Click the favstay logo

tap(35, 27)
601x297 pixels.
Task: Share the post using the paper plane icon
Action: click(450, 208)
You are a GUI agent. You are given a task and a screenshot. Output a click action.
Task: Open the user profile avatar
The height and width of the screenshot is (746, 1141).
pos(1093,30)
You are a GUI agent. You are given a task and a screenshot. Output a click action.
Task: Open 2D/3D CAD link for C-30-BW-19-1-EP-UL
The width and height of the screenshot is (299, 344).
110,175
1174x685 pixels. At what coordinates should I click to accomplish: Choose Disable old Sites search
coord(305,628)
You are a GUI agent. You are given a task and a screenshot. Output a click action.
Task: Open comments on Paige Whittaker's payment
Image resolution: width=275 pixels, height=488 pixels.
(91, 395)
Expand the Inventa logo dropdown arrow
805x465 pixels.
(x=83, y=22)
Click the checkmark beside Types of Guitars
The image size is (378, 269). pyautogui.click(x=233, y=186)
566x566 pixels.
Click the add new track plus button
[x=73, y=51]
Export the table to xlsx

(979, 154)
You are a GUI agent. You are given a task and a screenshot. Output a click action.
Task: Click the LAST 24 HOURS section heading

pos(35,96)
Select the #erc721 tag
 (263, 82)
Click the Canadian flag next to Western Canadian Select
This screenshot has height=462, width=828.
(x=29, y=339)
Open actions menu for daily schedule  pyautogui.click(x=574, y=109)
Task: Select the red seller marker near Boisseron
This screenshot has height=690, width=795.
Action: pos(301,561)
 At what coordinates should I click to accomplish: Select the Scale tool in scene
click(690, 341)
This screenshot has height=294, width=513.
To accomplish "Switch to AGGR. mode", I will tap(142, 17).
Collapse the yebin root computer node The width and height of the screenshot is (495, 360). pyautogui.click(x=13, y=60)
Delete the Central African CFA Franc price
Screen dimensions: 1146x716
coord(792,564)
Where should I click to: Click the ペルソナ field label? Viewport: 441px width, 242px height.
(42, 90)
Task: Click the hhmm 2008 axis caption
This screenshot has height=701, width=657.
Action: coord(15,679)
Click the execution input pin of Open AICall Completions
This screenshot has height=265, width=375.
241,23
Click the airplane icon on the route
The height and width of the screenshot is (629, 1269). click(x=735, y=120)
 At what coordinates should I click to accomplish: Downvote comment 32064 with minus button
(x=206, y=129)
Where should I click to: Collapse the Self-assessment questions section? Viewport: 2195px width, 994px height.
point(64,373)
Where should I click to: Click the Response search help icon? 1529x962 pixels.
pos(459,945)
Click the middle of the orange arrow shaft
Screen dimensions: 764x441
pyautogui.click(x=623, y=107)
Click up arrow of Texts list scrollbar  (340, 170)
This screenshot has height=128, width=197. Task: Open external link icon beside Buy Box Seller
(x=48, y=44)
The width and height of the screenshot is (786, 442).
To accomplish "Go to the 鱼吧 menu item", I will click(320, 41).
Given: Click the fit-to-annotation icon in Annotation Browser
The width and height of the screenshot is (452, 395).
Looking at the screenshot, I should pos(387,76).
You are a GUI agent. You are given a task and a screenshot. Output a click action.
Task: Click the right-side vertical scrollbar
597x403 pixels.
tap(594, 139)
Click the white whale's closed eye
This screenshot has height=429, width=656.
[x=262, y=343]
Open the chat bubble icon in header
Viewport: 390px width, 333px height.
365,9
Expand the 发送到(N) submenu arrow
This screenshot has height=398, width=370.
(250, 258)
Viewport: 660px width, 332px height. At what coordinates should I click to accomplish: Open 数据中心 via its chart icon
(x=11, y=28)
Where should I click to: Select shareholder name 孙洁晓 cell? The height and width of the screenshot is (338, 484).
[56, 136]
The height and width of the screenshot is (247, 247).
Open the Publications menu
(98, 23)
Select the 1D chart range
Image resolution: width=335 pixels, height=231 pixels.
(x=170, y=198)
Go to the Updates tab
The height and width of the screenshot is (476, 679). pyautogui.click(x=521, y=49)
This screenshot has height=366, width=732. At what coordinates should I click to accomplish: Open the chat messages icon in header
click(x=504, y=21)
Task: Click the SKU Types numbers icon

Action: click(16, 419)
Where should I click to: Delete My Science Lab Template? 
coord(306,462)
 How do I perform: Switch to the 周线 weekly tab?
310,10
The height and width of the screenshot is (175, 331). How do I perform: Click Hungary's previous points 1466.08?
-- -- --
◆ Required task:
Put every line of the material above into a JSON list of strings, one string per line, and leave out the blank lines.

◆ Exercise response:
[
  "Click the favstay logo",
  "tap(35, 27)",
  "601x297 pixels.",
  "Task: Share the post using the paper plane icon",
  "Action: click(450, 208)",
  "You are a GUI agent. You are given a task and a screenshot. Output a click action.",
  "Task: Open the user profile avatar",
  "The height and width of the screenshot is (746, 1141).",
  "pos(1093,30)",
  "You are a GUI agent. You are given a task and a screenshot. Output a click action.",
  "Task: Open 2D/3D CAD link for C-30-BW-19-1-EP-UL",
  "The width and height of the screenshot is (299, 344).",
  "110,175",
  "1174x685 pixels. At what coordinates should I click to accomplish: Choose Disable old Sites search",
  "coord(305,628)",
  "You are a GUI agent. You are given a task and a screenshot. Output a click action.",
  "Task: Open comments on Paige Whittaker's payment",
  "Image resolution: width=275 pixels, height=488 pixels.",
  "(91, 395)",
  "Expand the Inventa logo dropdown arrow",
  "805x465 pixels.",
  "(x=83, y=22)",
  "Click the checkmark beside Types of Guitars",
  "The image size is (378, 269). pyautogui.click(x=233, y=186)",
  "566x566 pixels.",
  "Click the add new track plus button",
  "[x=73, y=51]",
  "Export the table to xlsx",
  "(979, 154)",
  "You are a GUI agent. You are given a task and a screenshot. Output a click action.",
  "Task: Click the LAST 24 HOURS section heading",
  "pos(35,96)",
  "Select the #erc721 tag",
  " (263, 82)",
  "Click the Canadian flag next to Western Canadian Select",
  "This screenshot has height=462, width=828.",
  "(x=29, y=339)",
  "Open actions menu for daily schedule  pyautogui.click(x=574, y=109)",
  "Task: Select the red seller marker near Boisseron",
  "This screenshot has height=690, width=795.",
  "Action: pos(301,561)",
  " At what coordinates should I click to accomplish: Select the Scale tool in scene",
  "click(690, 341)",
  "This screenshot has height=294, width=513.",
  "To accomplish \"Switch to AGGR. mode\", I will tap(142, 17).",
  "Collapse the yebin root computer node The width and height of the screenshot is (495, 360). pyautogui.click(x=13, y=60)",
  "Delete the Central African CFA Franc price",
  "Screen dimensions: 1146x716",
  "coord(792,564)",
  "Where should I click to: Click the ペルソナ field label? Viewport: 441px width, 242px height.",
  "(42, 90)",
  "Task: Click the hhmm 2008 axis caption",
  "This screenshot has height=701, width=657.",
  "Action: coord(15,679)",
  "Click the execution input pin of Open AICall Completions",
  "This screenshot has height=265, width=375.",
  "241,23",
  "Click the airplane icon on the route",
  "The height and width of the screenshot is (629, 1269). click(x=735, y=120)",
  " At what coordinates should I click to accomplish: Downvote comment 32064 with minus button",
  "(x=206, y=129)",
  "Where should I click to: Collapse the Self-assessment questions section? Viewport: 2195px width, 994px height.",
  "point(64,373)",
  "Where should I click to: Click the Response search help icon? 1529x962 pixels.",
  "pos(459,945)",
  "Click the middle of the orange arrow shaft",
  "Screen dimensions: 764x441",
  "pyautogui.click(x=623, y=107)",
  "Click up arrow of Texts list scrollbar  (340, 170)",
  "This screenshot has height=128, width=197. Task: Open external link icon beside Buy Box Seller",
  "(x=48, y=44)",
  "The width and height of the screenshot is (786, 442).",
  "To accomplish \"Go to the 鱼吧 menu item\", I will click(320, 41).",
  "Given: Click the fit-to-annotation icon in Annotation Browser",
  "The width and height of the screenshot is (452, 395).",
  "Looking at the screenshot, I should pos(387,76).",
  "You are a GUI agent. You are given a task and a screenshot. Output a click action.",
  "Task: Click the right-side vertical scrollbar",
  "597x403 pixels.",
  "tap(594, 139)",
  "Click the white whale's closed eye",
  "This screenshot has height=429, width=656.",
  "[x=262, y=343]",
  "Open the chat bubble icon in header",
  "Viewport: 390px width, 333px height.",
  "365,9",
  "Expand the 发送到(N) submenu arrow",
  "This screenshot has height=398, width=370.",
  "(250, 258)",
  "Viewport: 660px width, 332px height. At what coordinates should I click to accomplish: Open 数据中心 via its chart icon",
  "(x=11, y=28)",
  "Where should I click to: Select shareholder name 孙洁晓 cell? The height and width of the screenshot is (338, 484).",
  "[56, 136]",
  "The height and width of the screenshot is (247, 247).",
  "Open the Publications menu",
  "(98, 23)",
  "Select the 1D chart range",
  "Image resolution: width=335 pixels, height=231 pixels.",
  "(x=170, y=198)",
  "Go to the Updates tab",
  "The height and width of the screenshot is (476, 679). pyautogui.click(x=521, y=49)",
  "This screenshot has height=366, width=732. At what coordinates should I click to accomplish: Open the chat messages icon in header",
  "click(x=504, y=21)",
  "Task: Click the SKU Types numbers icon",
  "Action: click(16, 419)",
  "Where should I click to: Delete My Science Lab Template? ",
  "coord(306,462)",
  " How do I perform: Switch to the 周线 weekly tab?",
  "310,10",
  "The height and width of the screenshot is (175, 331). How do I perform: Click Hungary's previous points 1466.08?"
]